A little background on why so many pagan traditions are in the most important holidays in Christianity might be helpful. Back in the early days of Christianity, Christian missionaries would frequently give allowances for their new ‘converts.’ Some other traditions gleaned from pagan tradition include the fir tree on Christmas and hearts on Valentine’s Day. This practice allowed the pagans to ‘Christianize’ their former religion, corrupting the whole tradition. Also, why were these particular traditions chosen to be joined with Christ’s triumphant resurrection? Well, as you will see, all of these are fertility and rebirth traditions, which happen in spring, around the time of Passover, and, therefore, Christ’s death and resurrection.
So, let’s start with the most basic question about Easter; what does ‘Easter’ mean? Easter refers to several pagan deities, several of which are condemned in the Bible. The main ‘Easter’ was Queen Semiramis, the wife of King Nimrod (Genesis 10:8-12). While the Bible does not give much documentation on what happened to Nimrod, he is shown to have founded several evil cities, which went on to become the enemies of Israel. According to Mesopotamian legend, once Nimrod died, his wife (Queen Semiramis) had an illegitimate child named Tammuz, who she claimed was Nimrod reborn. Not only that but she also claimed he was the savior promised in Genesis who would crush the serpent (Satan). Queen Semiramis went on to become the Mesopotamian goddess of rebirth, fertility and the moon. She was also (as the Queen around the time of Babel) the basis of almost every fertility religion in the world. To name a few Ishtar/Astarte (originally pronounced Easter) was the Mother Goddess (fertility goddess) of Assyria and Babylon and Ashtoreth was the Phoenician version of the Mother Goddess, her temples were a center of sexual immorality innumerable ways; both of these goddesses are almost identical to the original myth built around Queen Semiramis.

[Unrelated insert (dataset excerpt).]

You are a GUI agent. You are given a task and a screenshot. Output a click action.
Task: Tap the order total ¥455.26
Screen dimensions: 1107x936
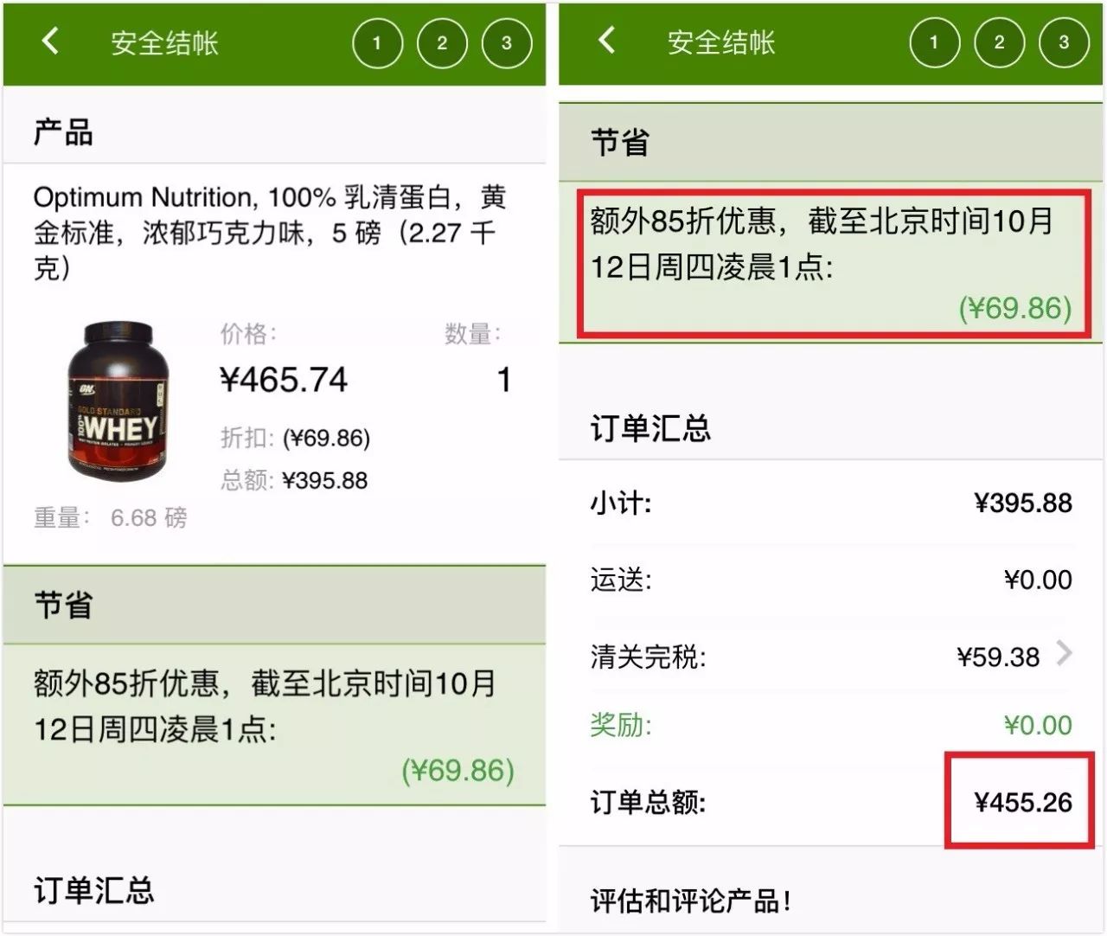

Next up; the Easter egg. This colorful and frequently fun tradition is another fertility symbol used in many cultures; we’ll focus on the Babylonian myth. The Easter Egg myth was the birth of the goddess Ishtar (Easter). Basically a giant egg fell out of the sky and into the Euphrates River. Subsequently, all eggs became the symbol of Ishtar and fertility. Similar traditions in China included the coloring of the eggs.
Finally the Easter Rabbit/Bunny/Hare (whichever you prefer). Have you ever heard the term ‘reproduce like rabbits?’ That is exactly where this tradition comes from. The Bunny is yet another fertility tradition (and not without reason . . . actually I wonder why rats weren’t used; they reproduce faster . . . I digress) that was popular in many cultures. It has also represented the Mother Goddess in many cultures.
Please don’t take any of this incorrectly; I enjoy my Christmas tree, I enjoyed looking for Easter eggs when I was younger. (I didn’t really do the hearts on Valentine’s Day though). I don’t mean to say that these traditions are bad, but we must keep in mind “. . . if your brother is grieved by your food, you are not walking in love. Do not destroy with your food the one for whom Christ died.” (Romans 14:15 NKJ) In context this verse is talking about food sacrificed to idols. Paul says that eating a pagan’s food is not sin, but doing so in a place, or in a manner which causes others to stumble is. While these traditions are not sin in and of themselves, they may cause others confusion. And that is reason enough to be cautious in engaging in such traditions.